She turned before leaving, "if you need anyth-"

"I know! I know! Goddamnit..", I held my head in my hands. The door clicked and she left.

Fluid is red. Fuck.

I shot up from the bed and took off my pants at once. The stains were still fresh, I could wash them off.

Alex couldn't know. Alex couldn't fucking know.

I cleaned up, took a shower and thankfully, found pads in the washroom. I felt ashamed and I didn't understand why.

The sheets were already changed. I got even more infuriated. I wondered if I ever had felt this angry ever in my life.

I flopped onto the bed. None of this was mine. Clothes, bed, sheets..

I sat on the bed, piled underneath the sheets, while my emotional organs clenched within myself.

I stared at nothing.

The door gently opened, Alex stepped in with a tray. Nice Alex.. the last thing I want, right now.

"Pancakes.. aaand.. I know you hate me being nice but please..", she set the tray in front of me, "hot chocolate.."

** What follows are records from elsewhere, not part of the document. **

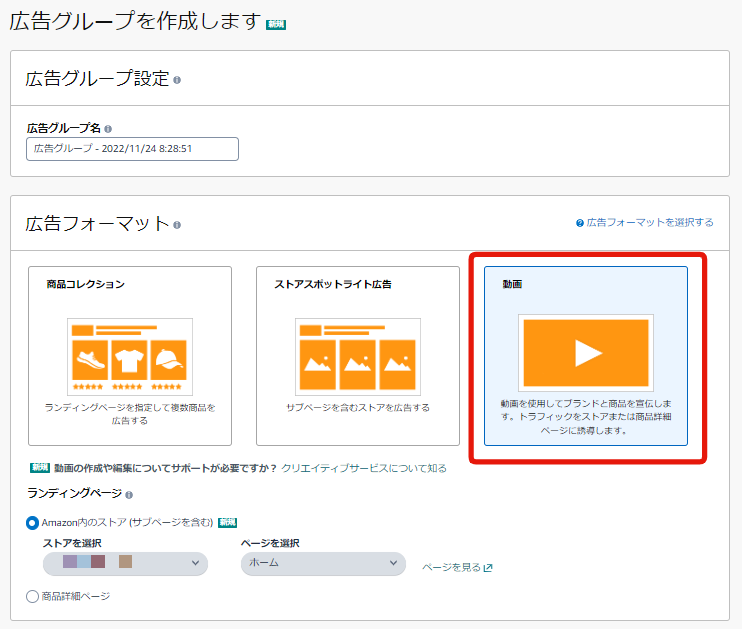This screenshot has height=629, width=742.
Task: Choose the ストアスポットライト広告 format card
Action: click(357, 355)
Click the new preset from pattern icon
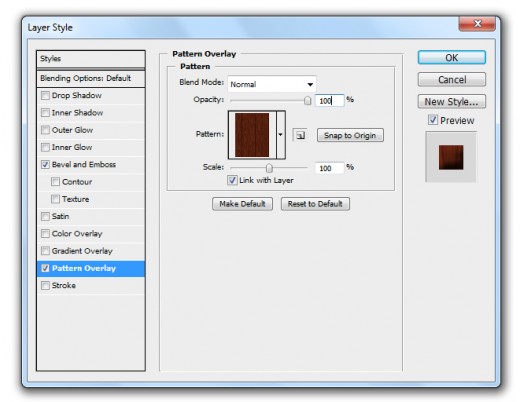This screenshot has height=402, width=520. pos(300,135)
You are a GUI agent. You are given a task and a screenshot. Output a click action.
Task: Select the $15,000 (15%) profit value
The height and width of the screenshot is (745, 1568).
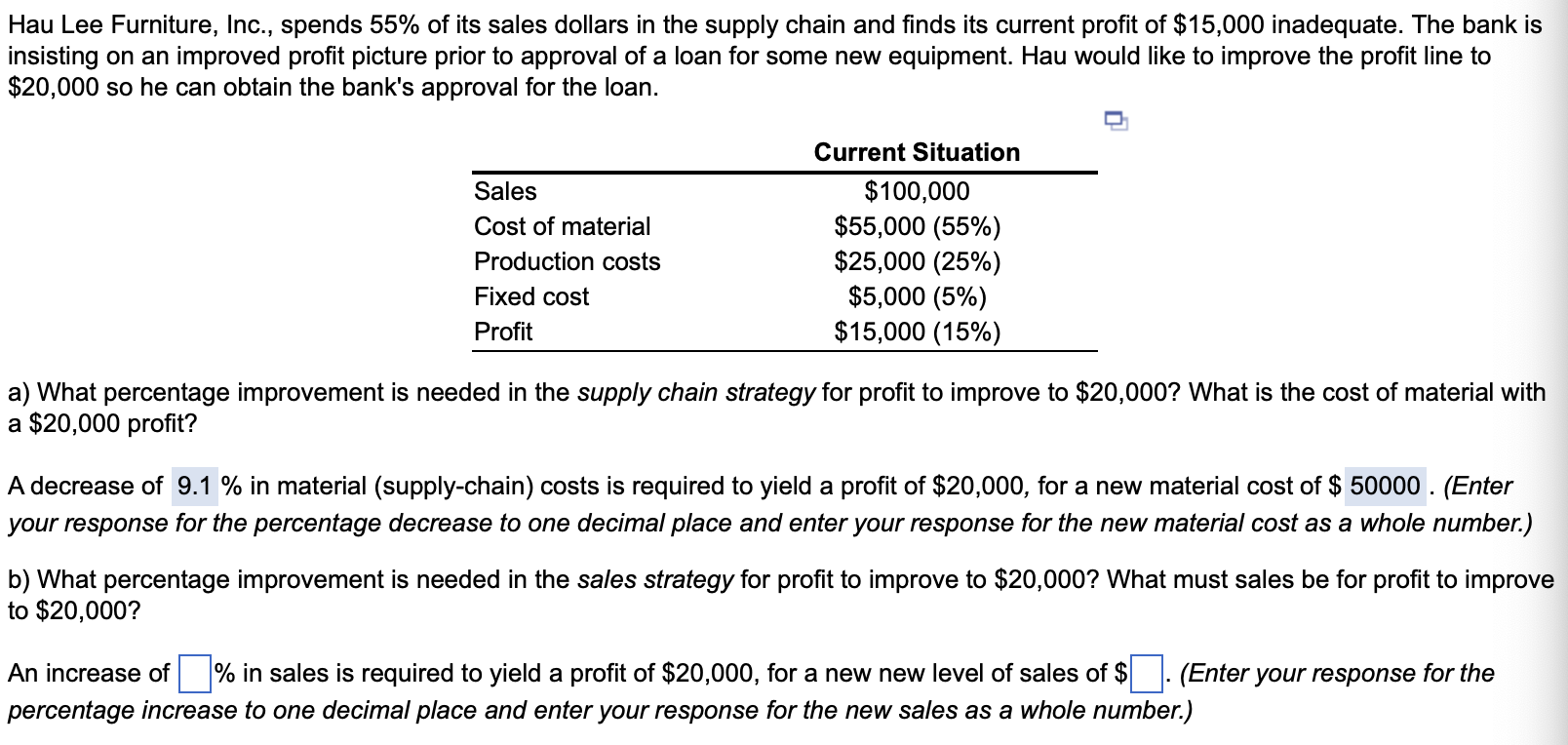point(917,332)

I looked up at her and she had the most genuine of smiles on her face and I just hated my gut for being such an asshole.

"I love pancakes..", I said slowly.

Literally breakfast in bed.. why?

My heart clenched again, my features softened and tears slipped down my face.. I got even more angry.

"Hey..", Alex whispered, "I'm sorry.."

Some real.. hot.. tears..

Salty.. salty fluid..

Alex came closer and hugged me from the side. I couldn't push her away. I didn't know if I wanted to.

I rested my face in the crook of her neck and cried.

"Hey, we got this, okay?", she soothed, "you don't have to do anything.. just let me handle it, okay?", she pulled away to look at me, "you trust me?"

I couldn't say anything to that. I looked into her eyes and she wiped my tears.

What harm did she ever do to me? Why can't I trust her?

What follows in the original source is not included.